Search the records below for "computer" and copy every line it turns up in.

++++++++

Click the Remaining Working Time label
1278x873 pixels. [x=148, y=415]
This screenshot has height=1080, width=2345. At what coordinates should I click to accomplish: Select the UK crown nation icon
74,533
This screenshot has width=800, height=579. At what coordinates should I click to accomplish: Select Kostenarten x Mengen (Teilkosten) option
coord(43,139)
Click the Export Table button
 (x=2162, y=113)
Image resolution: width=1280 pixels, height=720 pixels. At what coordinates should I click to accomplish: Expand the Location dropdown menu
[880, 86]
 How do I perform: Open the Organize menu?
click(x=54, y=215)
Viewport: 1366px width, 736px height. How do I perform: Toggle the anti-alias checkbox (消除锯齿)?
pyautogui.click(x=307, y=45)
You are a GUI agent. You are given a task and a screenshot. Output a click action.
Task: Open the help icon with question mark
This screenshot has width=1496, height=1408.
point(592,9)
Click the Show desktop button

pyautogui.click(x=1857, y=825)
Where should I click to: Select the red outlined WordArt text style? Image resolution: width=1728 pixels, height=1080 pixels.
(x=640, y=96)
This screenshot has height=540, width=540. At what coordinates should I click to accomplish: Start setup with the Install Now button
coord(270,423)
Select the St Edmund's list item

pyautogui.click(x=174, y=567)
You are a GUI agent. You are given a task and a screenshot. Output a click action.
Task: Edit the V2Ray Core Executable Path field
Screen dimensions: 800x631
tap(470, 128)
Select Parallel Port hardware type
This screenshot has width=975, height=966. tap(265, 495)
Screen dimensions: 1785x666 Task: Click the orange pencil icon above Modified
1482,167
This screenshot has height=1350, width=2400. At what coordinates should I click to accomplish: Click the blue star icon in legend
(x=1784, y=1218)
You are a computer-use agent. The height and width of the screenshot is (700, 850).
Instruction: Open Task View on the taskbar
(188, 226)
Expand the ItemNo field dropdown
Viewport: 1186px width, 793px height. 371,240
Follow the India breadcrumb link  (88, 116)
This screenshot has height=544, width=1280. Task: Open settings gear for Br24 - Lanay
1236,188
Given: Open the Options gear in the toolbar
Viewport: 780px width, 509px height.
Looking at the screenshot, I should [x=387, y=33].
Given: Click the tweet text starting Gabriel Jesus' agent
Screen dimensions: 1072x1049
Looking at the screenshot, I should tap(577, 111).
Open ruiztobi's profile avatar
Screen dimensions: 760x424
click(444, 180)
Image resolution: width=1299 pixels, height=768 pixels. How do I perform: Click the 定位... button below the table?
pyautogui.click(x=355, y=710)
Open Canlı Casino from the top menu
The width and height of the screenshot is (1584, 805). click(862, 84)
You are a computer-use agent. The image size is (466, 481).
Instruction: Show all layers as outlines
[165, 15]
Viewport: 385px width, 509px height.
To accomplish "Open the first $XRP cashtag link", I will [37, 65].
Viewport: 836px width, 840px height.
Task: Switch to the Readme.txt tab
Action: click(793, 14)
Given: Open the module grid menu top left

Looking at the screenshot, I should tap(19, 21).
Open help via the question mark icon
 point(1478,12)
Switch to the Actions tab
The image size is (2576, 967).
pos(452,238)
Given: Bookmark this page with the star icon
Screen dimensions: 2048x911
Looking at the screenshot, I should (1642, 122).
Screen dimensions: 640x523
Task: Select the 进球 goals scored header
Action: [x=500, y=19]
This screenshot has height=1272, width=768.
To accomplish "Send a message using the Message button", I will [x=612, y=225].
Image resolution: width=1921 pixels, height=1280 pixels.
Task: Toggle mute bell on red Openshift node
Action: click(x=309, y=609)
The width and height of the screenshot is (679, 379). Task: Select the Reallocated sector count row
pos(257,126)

++++++++

Exercise solution:
You are a computer-use agent. The height and width of the screenshot is (700, 850).
You are a computer-use agent. The image size is (466, 481).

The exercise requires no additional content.